-- start of Selected excerpt --

Zhao refused to order the army against the students and decided to resign as party general secretary. He was barred from doing so, however, to avoid compounding the political crisis, but was effectively pushed aside. Knowing that his political career was finished, Zhao visited the students in Tiananmen Square, urging them to leave before the military arrived. He was placed under house arrest, where he remained until his death in 2005. Zhao’s successor was the Shanghai CCP party secretary, Jiang Zemin, who had firmly backed a crackdown against the protestors from the outset.

On May 20, Premier Li Peng declared martial law in Beijing, provoking a protest by one million people the following day. To counter the troops, workers and youth set up street barricades, while motorcyclists formed early warning teams. When the army arrived on May 23, thousands of workers and students tried to persuade the soldiers not to turn their weapons against the people. Many of the troops were moved to tears and even drove their trucks away. The next day, the army divisions from the Beijing region were ordered to pull out, to prevent the soldiers from joining the workers. Deng decided to transport troops from the remote provinces to implement martial law, allowing the protests to continue for two more weeks.

One study explained: “The declaration of martial law shortly after midnight on the evening of 19 May radically altered the pattern of political activity in the city. Beginning with the successful blockade of army units by unarmed citizens throughout the city in the early morning hours of 20 May and afterward, mass resistance to the government was suddenly a reality. By daylight on the 20th, gongzilian [WAF] reiterated its call for a general strike (excluding essential services, communications and transportation), to stay in force until the troops withdrew. The militant positions that the workers’ organisation had articulated, and the organisation it had developed on the square in the preceding week, thrust it into the middle of unfolding events on the streets. Meanwhile, popular outrage over martial law drove many new recruits into the freshly declared workers’ organisation, swelling its ranks.” [10]

From May 21-22, protests, many numbering in the hundreds of thousands, expanded to 131 cities across China, even involving layers of low-ranking CCP members, to support the actions of the Beijing workers. On the eve of June 3, WAF’s membership had swelled to 20,000. It had 150 full-time activists, had adopted a constitution, elected a leading committee and created a team of guards to protect the hunger strikers. It was operating a printing facility and a public broadcaster that drew massive crowds of workers to hear political speeches each evening.

-- end of Selected excerpt --
-- start of Source material --

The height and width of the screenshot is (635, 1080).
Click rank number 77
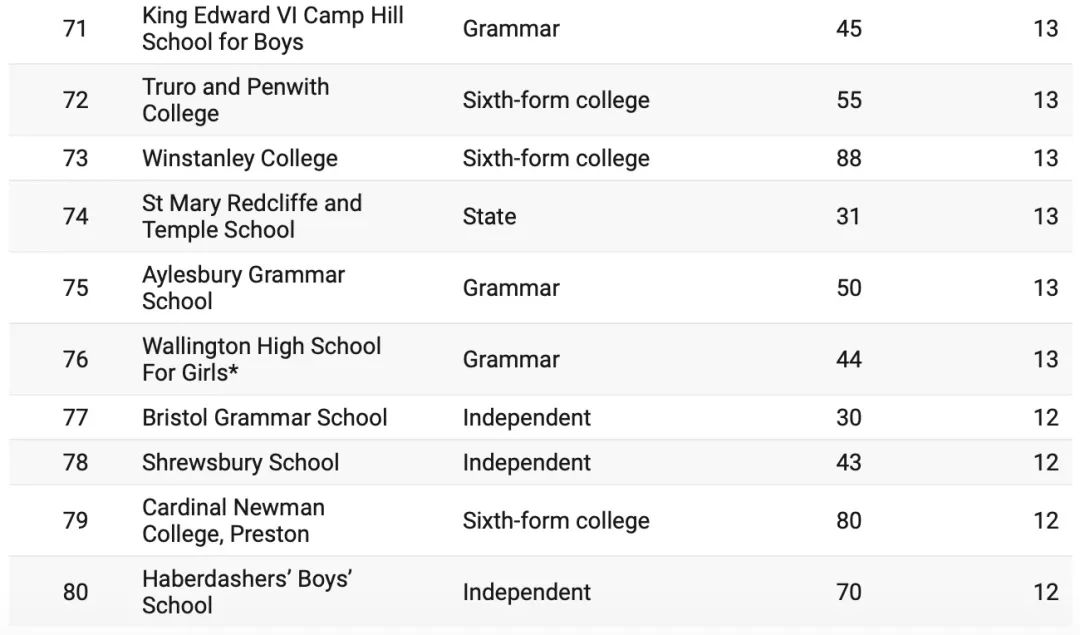[75, 417]
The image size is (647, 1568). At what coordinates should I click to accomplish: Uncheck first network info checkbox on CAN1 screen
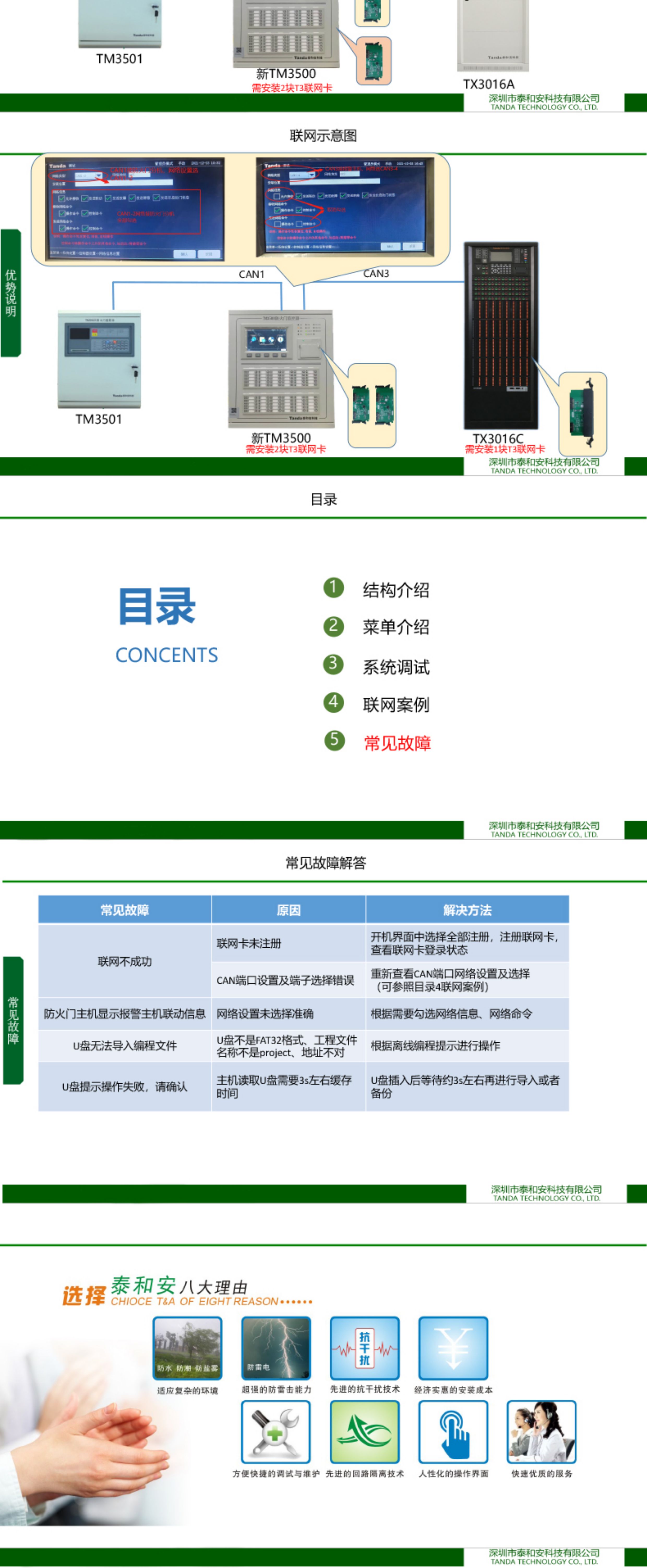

-- end of Source material --

Requirements
**A.** Answer these questions from the excerpt on the Tiananmen Square protests, marking each answer with the matching numeral:
(i) Who succeeded Zhao?
(ii) On what date did the army arrive?
(iii) From May 21-22, to how many cities across China did the protests expand?
**B.** Reproduce a passage from the excerpt on the Tiananmen Square protests word for word, beginning at the words "Zhao refused to" and stopping after "from the outset.".
**C.** List every person named in the excerpt on the Tiananmen Square protests.
The listing above is separate material and is unrelated to the excerpt on the Tiananmen Square protests.

The results
**A.**
(i) Jiang Zemin, the Shanghai CCP party secretary
(ii) May 23
(iii) 131

**B.**
Zhao refused to order the army against the students and decided to resign as party general secretary. He was barred from doing so, however, to avoid compounding the political crisis, but was effectively pushed aside. Knowing that his political career was finished, Zhao visited the students in Tiananmen Square, urging them to leave before the military arrived. He was placed under house arrest, where he remained until his death in 2005. Zhao’s successor was the Shanghai CCP party secretary, Jiang Zemin, who had firmly backed a crackdown against the protestors from the outset.

**C.**
Zhao
Jiang Zemin
Li Peng
Deng